=== Instruction ===
Copy each of the entries below word for word, leaving out the pictures.

=== Input for this task ===
---------------

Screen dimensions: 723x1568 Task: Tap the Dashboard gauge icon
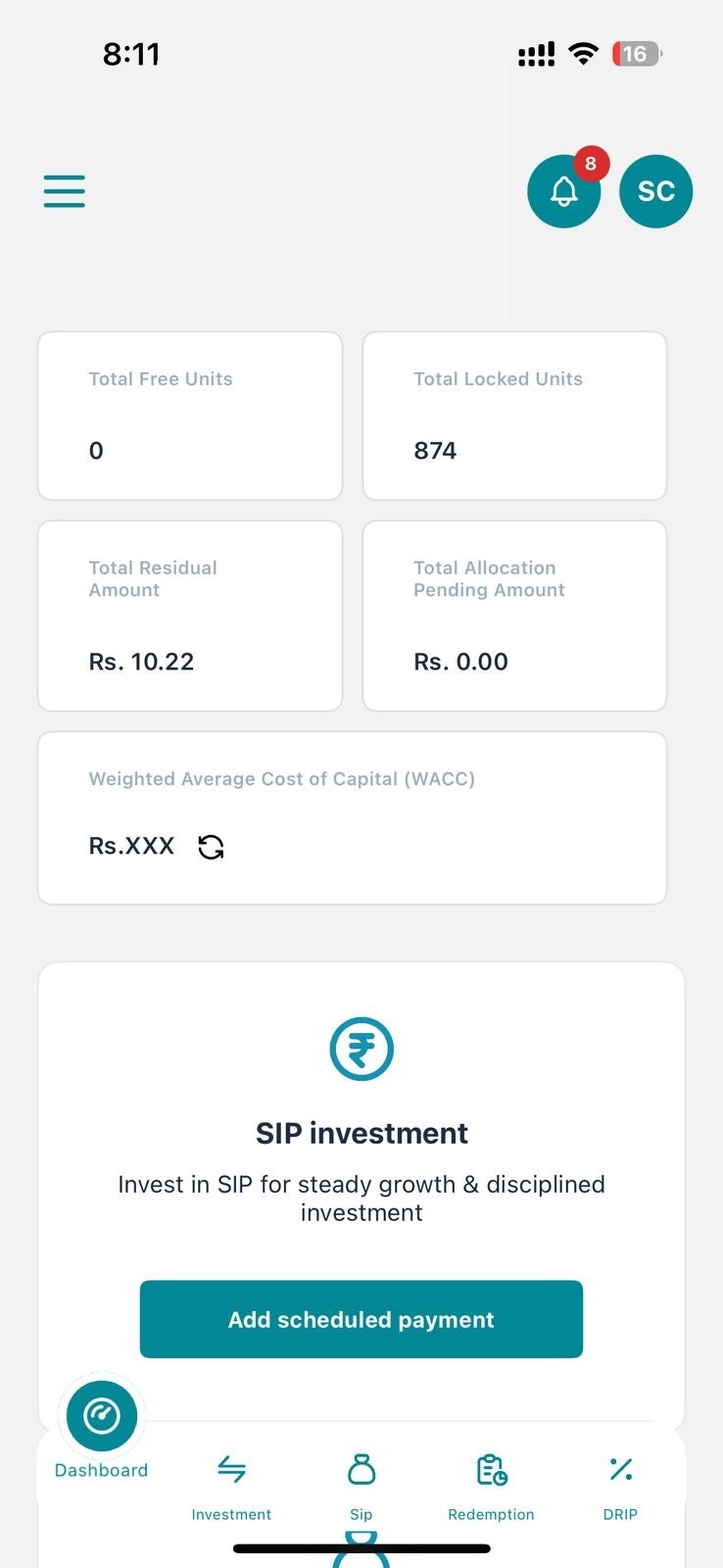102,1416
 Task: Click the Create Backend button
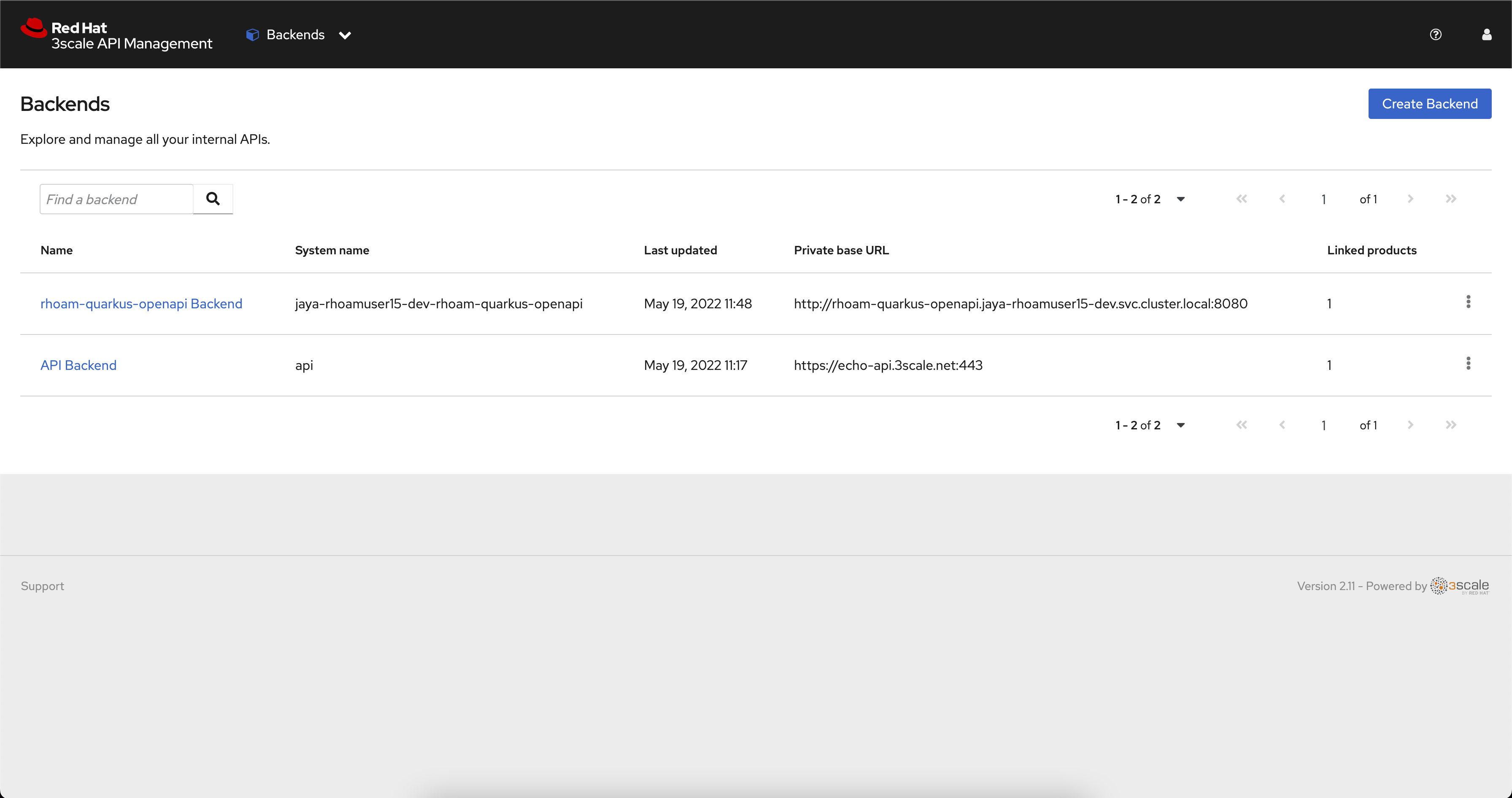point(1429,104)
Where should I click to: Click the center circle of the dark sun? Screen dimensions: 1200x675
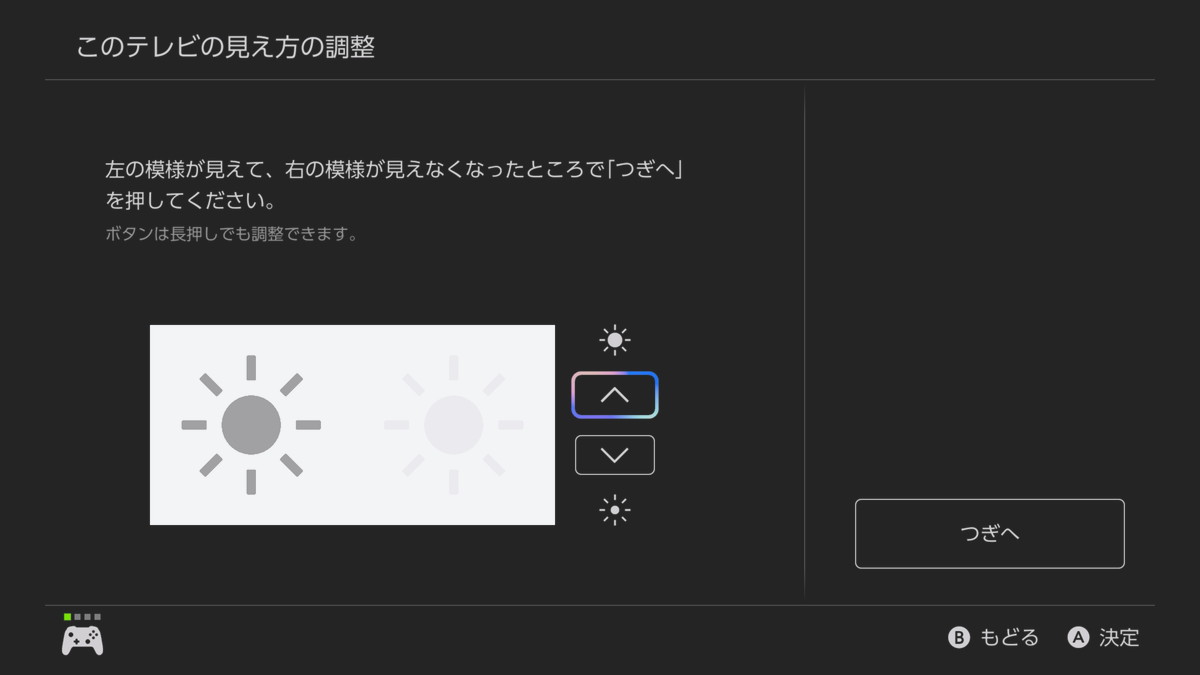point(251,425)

---------------

=== Solution for this exercise ===
Screen dimensions: 723x1568 Task: Tap the Dashboard gauge icon
102,1416
 Task: Click the Create Backend button
point(1429,104)
Where should I click to: Click the center circle of the dark sun? Screen dimensions: 1200x675
point(251,425)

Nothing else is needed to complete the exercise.